Under the guidances of the GDPR, we will ensure that any person acting under its authority who has access to personal data shall not process those data except on instructions from the customer, unless required to do so by European Economic Area (“EEA”) or EEA member state law.
In the event of any transfer of Customer Data to a party outside the European Economic Area (“EEA”), we will make sure that this is made subject to appropriate safeguards which include, without limitation, the European Commission Standard Contractual Clauses for the Transfer of Personal Data to Third Countries (2004/915/EC) (“EU Model Clauses”) (or equivalent clauses, as and when mandated by the relevant authorities), which incorporated herein by reference, the EU-U.S. Privacy Shield Framework, binding corporate rules and/or approved codes of conduct. In the event the parties rely on the EU Model Clauses, the Partner is the “data exporter,” Agoda shall be the “data importer,” and the description of the transfer in Annex B to the EU Model Clauses shall be such activities as described in the Agreement.

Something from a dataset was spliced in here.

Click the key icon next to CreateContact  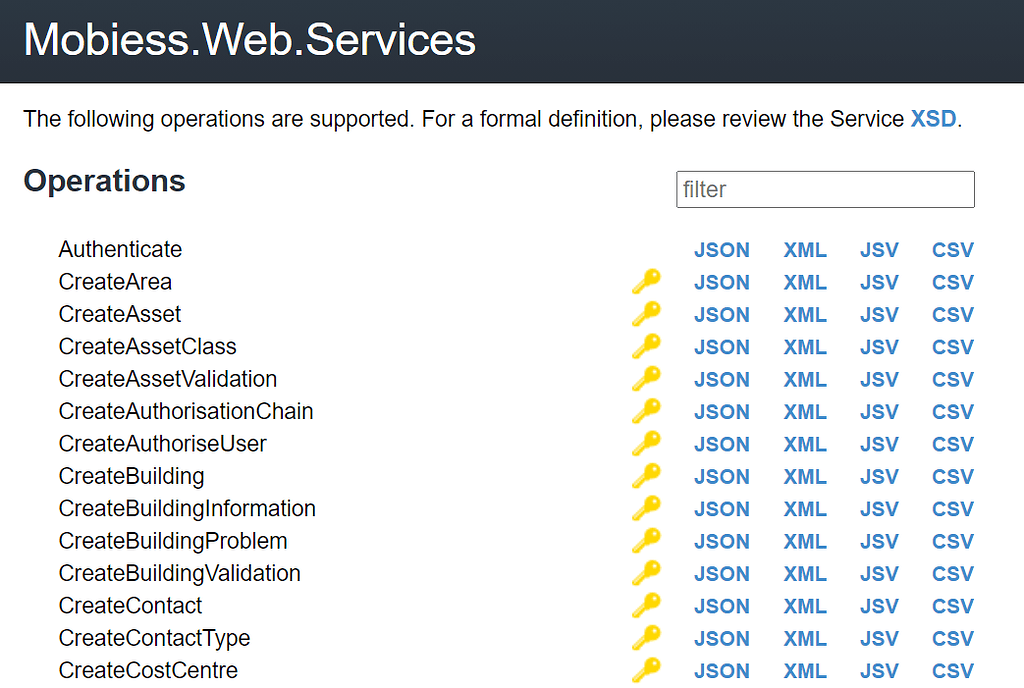click(x=646, y=606)
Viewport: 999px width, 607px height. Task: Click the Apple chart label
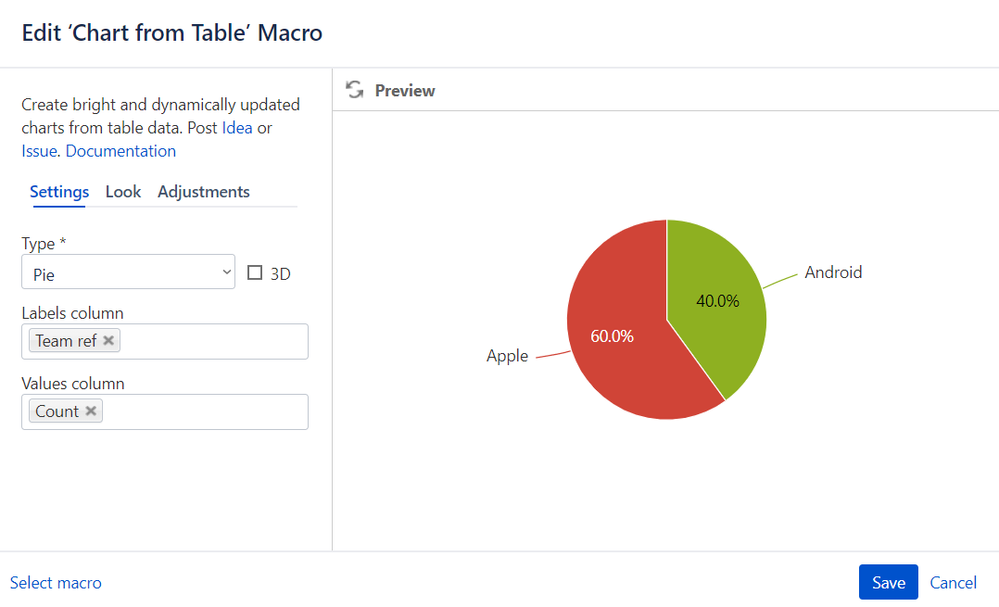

In order to protect and safeguard the personal data provided to us, we have implemented and use appropriate business systems and procedures. For example, your credit card information is transmitted to us through a secure server protocol, which encrypts all your personal and credit card details. The encryption method used is the industry standard “Secure Socket Layer” (SSL) technology. Furthermore, we have implemented and use security procedures and technical and physical restrictions for accessing and using personal information. Only authorized employees are permitted to access personal information for performing their duties in respect of our services.
Our server and network are protected by firewalls against unauthorized access and we have intrusion detection systems that monitor and detect unauthorized (attempts to) access to or misuse of our servers.
Your credit card details will be kept by us up to maximum 10 days after a booking is made. After that period, your credit card data will be deleted.
You always have the right to review the personal data you have stored with us. You can request your personal data by emailing us at firstname.lastname@example.org. Please state ‘request personal data’ in the subject line of your email.
If your personal data is incorrect, we will change it upon your request. You can also ask Innstant Travel to remove your personal data from its database by sending us an email to the aforementioned email address.
To the extent required by applicable Privacy Laws, we agree to provide reasonable assistance to you with any request to access, change, delete, correct, or exercise related rights to Customer Data, taking into account the nature of Processing and Customer Data available to you.
After you have made a booking, you will receive a confirmation message with all the information about your booking. You may take this confirmation to the hotel as proof of the reservation. Furthermore, after your stay at the hotel, we will send you the guest review survey, which we appreciate to be filled in by you. Your completed guest review form may be uploaded onto the relevant hotel’s information page on our website for the sole purpose of informing (future) customers of your opinion of the service (level) and quality of the hotel. To the extent that you have “Opted in” you may receive from us and from time to time our newsletter or other information.
If you have any suggestions or remarks about this privacy statement, please send an email to email@example.com.
We are at all times entitled to change the way we collect, transmit and process the personal information and such other information as we may deem necessary. This Privacy Statement may therefore be amended from time to time in order to reflect the latest changes.